Lip Movements Generation at a Glance (1803.10404v3)

Published 28 Mar 2018 in cs.CV

Abstract: Cross-modality generation is an emerging topic that aims to synthesize data in one modality based on information in a different modality. In this paper, we consider a task of such: given an arbitrary audio speech and one lip image of arbitrary target identity, generate synthesized lip movements of the target identity saying the speech. To perform well in this task, it inevitably requires a model to not only consider the retention of target identity, photo-realistic of synthesized images, consistency and smoothness of lip images in a sequence, but more importantly, learn the correlations between audio speech and lip movements. To solve the collective problems, we explore the best modeling of the audio-visual correlations in building and training a lip-movement generator network. Specifically, we devise a method to fuse audio and image embeddings to generate multiple lip images at once and propose a novel correlation loss to synchronize lip changes and speech changes. Our final model utilizes a combination of four losses for a comprehensive consideration in generating lip movements; it is trained in an end-to-end fashion and is robust to lip shapes, view angles and different facial characteristics. Thoughtful experiments on three datasets ranging from lab-recorded to lips in-the-wild show that our model significantly outperforms other state-of-the-art methods extended to this task.

Authors (5)

Lele Chen (22 papers)
Zhiheng Li (67 papers)
Ross K. Maddox (3 papers)
Zhiyao Duan (54 papers)
Chenliang Xu (114 papers)

Citations (241)

View on Semantic Scholar

Summary

The paper introduces an innovative generator network using a derivative-based correlation loss for precise audio-visual alignment.
It employs a comprehensive four-component loss function and a three-stream GAN discriminator to enhance video realism and motion coherence.
Evaluation on GRID, LDC, and LRW datasets shows superior lip synchronization accuracy and overall video quality compared to state-of-the-art methods.

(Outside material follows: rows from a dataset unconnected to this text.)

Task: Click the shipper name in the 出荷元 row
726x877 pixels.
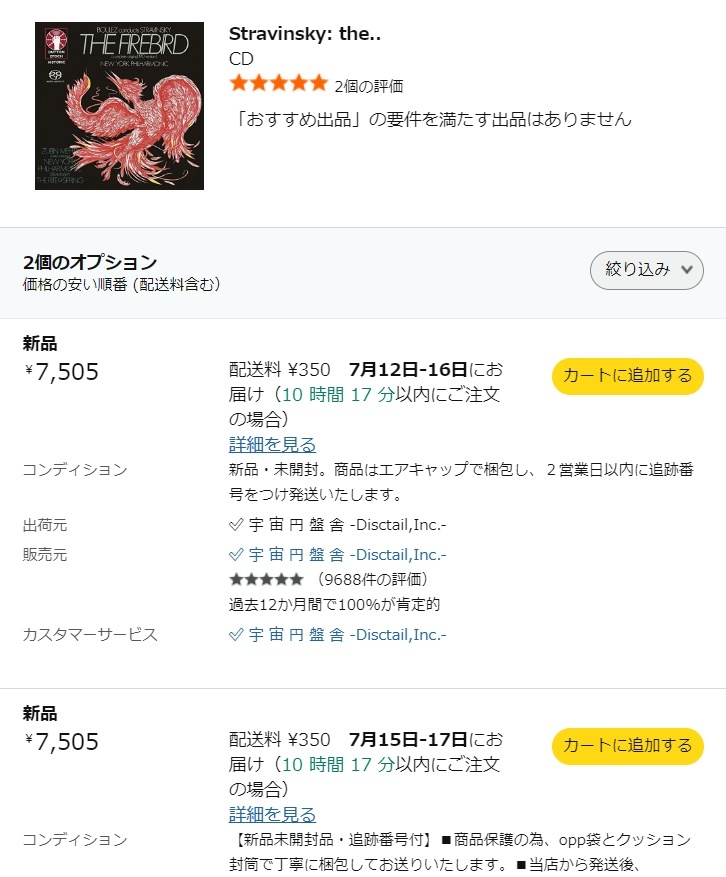Action: point(346,525)
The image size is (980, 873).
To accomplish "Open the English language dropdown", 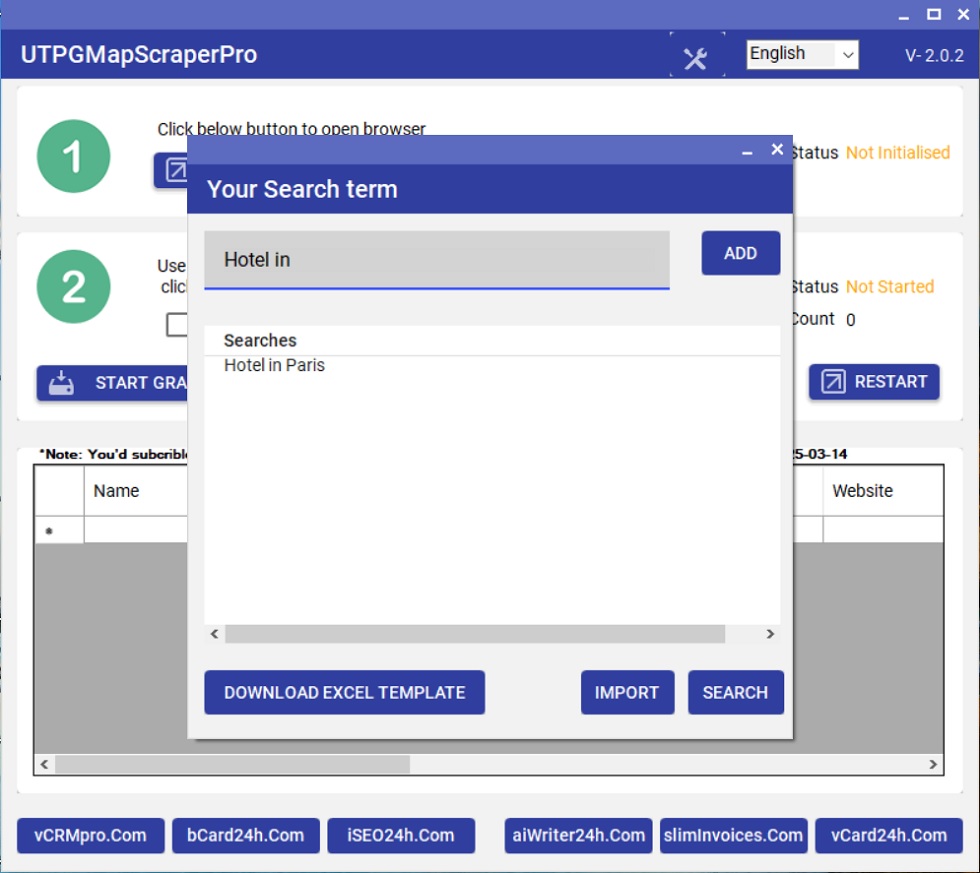I will tap(802, 54).

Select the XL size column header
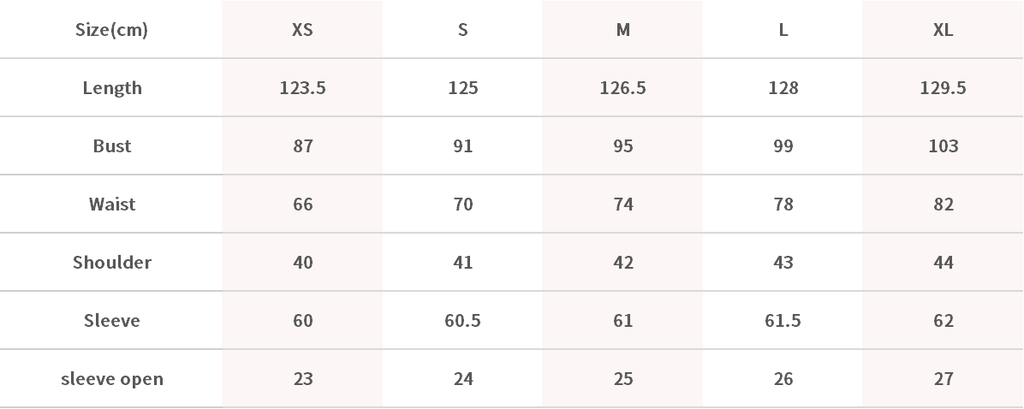pyautogui.click(x=942, y=30)
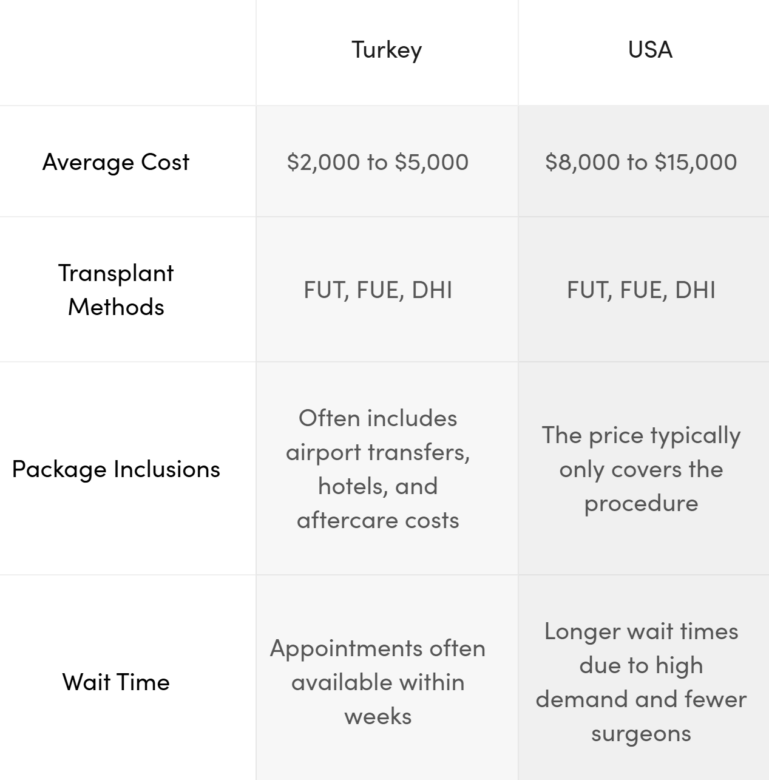Click the empty top-left table cell
Image resolution: width=769 pixels, height=780 pixels.
[127, 52]

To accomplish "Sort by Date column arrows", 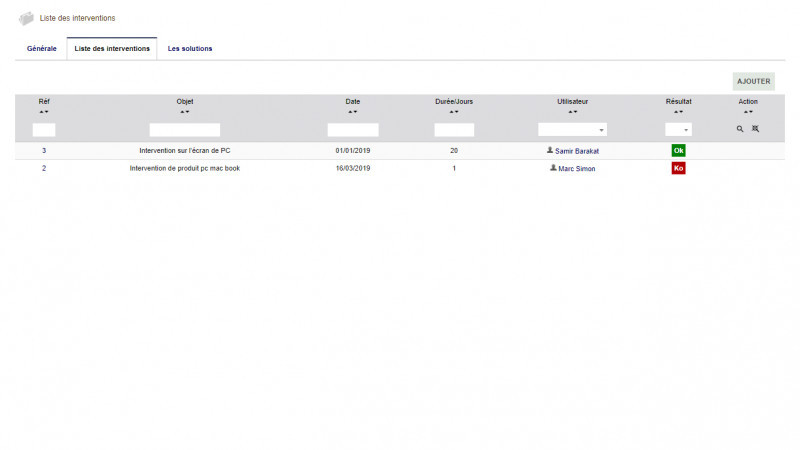I will (x=353, y=112).
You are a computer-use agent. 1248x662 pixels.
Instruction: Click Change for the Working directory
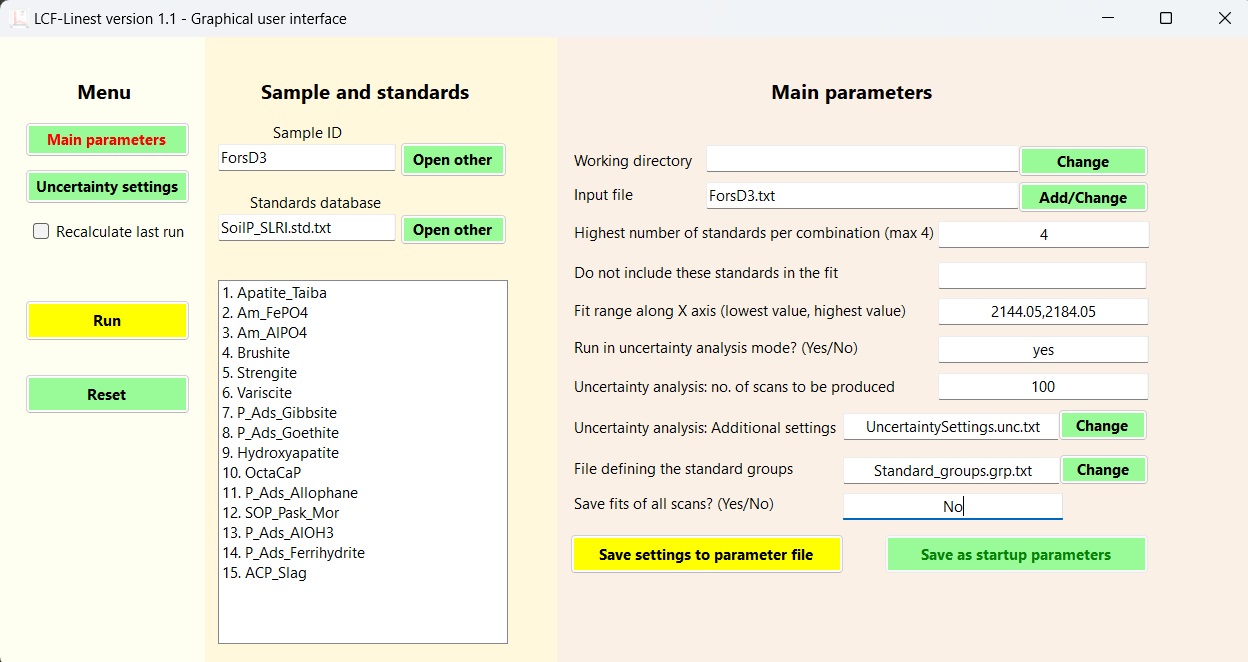click(1082, 162)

Lip Movements Generation at a Glance: An Expert Analysis

The paper "Lip Movements Generation at a Glance" explores the relatively new domain of cross-modality generation, specifically focusing on synthesizing lip movements from audio speech and a single image of a target identity. This research addresses a multifaceted challenge: the synchronization of audio speech with accurate lip movements across diverse identities while maintaining photo-realistic video quality, identity consistency, and smooth motion transitions. These objectives are fundamental for practical applications such as enhancing speech comprehension and supporting hearing-impaired devices.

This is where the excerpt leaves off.